To quote Douglas Adams… “Space is big. You just won’t believe how vastly, hugely, mind-bogglingly big it is.”

We are accustomed to using miles or kilometers when considering distance. These are the distances that we experience in our everyday lives. Driving to work or the supermarket, we do not travel very far compared to the distances faced by those who study the stars. Those wanting to discuss distances beyond our little planet, the distances to the stars and galaxies face a quandary… The universe is just too big, when using these familiar units the number of zeros become impractical and the numbers cease to be convenient, or even understandable. To express distances in the cosmos, astronomers just need a bigger tape measure.

Andromeda Galaxy
The Andromeda Galaxy, 2.5 million light years away
When expressing distances among the stars we turn to the same phenomena we use to observe the stars, starlight itself. We know that light travels fast, covering huge distances very quickly. Light, just another form of electromagnetic energy, is a universal constant across the universe, how far it travels in a given time is a convenient standard by which to measure the universe.
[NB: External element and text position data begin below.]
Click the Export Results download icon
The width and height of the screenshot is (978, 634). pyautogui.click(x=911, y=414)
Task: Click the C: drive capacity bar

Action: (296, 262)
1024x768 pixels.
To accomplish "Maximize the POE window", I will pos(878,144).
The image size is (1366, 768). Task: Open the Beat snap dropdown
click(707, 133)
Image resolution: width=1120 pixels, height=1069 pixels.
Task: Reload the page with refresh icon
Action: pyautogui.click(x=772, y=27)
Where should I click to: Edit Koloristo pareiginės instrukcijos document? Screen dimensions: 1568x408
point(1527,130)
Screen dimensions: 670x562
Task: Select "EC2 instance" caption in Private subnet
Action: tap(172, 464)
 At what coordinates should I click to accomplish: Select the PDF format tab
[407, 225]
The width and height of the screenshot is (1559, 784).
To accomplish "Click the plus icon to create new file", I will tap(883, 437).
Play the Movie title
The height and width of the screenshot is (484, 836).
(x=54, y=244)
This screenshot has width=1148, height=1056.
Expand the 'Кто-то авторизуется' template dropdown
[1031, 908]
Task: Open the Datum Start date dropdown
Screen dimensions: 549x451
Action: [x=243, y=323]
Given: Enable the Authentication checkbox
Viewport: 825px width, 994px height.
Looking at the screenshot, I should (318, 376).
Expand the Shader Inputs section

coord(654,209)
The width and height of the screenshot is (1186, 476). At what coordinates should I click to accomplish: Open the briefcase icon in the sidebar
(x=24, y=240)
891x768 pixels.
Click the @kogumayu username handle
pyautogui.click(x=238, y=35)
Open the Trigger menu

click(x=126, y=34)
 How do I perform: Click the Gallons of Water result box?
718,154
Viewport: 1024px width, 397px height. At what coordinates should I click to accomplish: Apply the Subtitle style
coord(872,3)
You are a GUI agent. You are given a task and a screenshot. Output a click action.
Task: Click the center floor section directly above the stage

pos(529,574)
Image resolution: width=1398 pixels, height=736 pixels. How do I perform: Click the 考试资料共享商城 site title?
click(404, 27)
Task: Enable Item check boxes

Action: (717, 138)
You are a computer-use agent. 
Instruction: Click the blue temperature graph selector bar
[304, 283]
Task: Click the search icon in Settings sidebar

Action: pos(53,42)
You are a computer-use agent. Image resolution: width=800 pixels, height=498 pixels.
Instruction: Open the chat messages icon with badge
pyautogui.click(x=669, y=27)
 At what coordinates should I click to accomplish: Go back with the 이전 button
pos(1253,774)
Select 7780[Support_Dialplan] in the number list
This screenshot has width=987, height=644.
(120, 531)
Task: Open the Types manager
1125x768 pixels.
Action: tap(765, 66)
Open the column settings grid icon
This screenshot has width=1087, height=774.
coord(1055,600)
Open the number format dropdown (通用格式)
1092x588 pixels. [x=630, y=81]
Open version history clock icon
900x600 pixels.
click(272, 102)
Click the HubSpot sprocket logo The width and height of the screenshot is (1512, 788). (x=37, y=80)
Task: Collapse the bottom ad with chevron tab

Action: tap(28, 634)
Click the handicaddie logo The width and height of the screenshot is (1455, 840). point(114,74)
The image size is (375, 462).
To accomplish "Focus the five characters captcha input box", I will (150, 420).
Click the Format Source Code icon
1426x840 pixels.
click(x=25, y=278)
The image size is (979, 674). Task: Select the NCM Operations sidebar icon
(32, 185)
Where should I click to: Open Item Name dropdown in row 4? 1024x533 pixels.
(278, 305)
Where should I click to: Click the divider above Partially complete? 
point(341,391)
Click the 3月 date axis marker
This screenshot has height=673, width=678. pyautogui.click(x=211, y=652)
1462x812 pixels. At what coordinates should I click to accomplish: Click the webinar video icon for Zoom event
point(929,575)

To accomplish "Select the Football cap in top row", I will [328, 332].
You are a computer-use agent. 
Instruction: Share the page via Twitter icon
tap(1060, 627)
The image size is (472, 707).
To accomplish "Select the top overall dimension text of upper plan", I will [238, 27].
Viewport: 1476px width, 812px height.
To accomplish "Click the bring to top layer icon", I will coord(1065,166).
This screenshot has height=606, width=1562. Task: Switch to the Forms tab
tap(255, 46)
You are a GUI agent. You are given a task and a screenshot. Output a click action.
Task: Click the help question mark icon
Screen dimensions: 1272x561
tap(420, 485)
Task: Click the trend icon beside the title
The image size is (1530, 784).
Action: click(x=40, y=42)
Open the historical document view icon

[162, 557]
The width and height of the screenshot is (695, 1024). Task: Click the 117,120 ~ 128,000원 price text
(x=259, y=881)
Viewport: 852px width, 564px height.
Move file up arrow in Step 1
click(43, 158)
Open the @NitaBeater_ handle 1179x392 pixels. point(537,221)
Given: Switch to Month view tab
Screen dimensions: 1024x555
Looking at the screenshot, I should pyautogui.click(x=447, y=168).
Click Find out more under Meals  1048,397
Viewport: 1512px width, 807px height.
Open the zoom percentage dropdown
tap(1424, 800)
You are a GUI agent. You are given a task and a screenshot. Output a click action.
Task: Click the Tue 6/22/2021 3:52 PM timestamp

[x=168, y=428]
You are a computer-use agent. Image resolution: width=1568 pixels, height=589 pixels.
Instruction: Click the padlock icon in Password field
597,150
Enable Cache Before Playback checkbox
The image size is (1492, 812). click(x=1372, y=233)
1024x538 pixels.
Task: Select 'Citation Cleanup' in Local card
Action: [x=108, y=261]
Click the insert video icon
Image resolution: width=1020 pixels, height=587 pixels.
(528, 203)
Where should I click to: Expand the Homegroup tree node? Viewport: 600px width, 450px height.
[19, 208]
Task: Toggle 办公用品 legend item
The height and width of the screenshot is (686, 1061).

In a few minutes light travels across our solar system, in a few years it can reach the nearby stars. Thus a distance unit that makes sense in astronomy… The light-year, the distance light travels in a single year. With this we have a convenient unit of distance, one that links the concepts of distance and time. A simple bit of math converts the light-year into familiar units… 9.45 trillion kilometers or 5.86 trillion miles.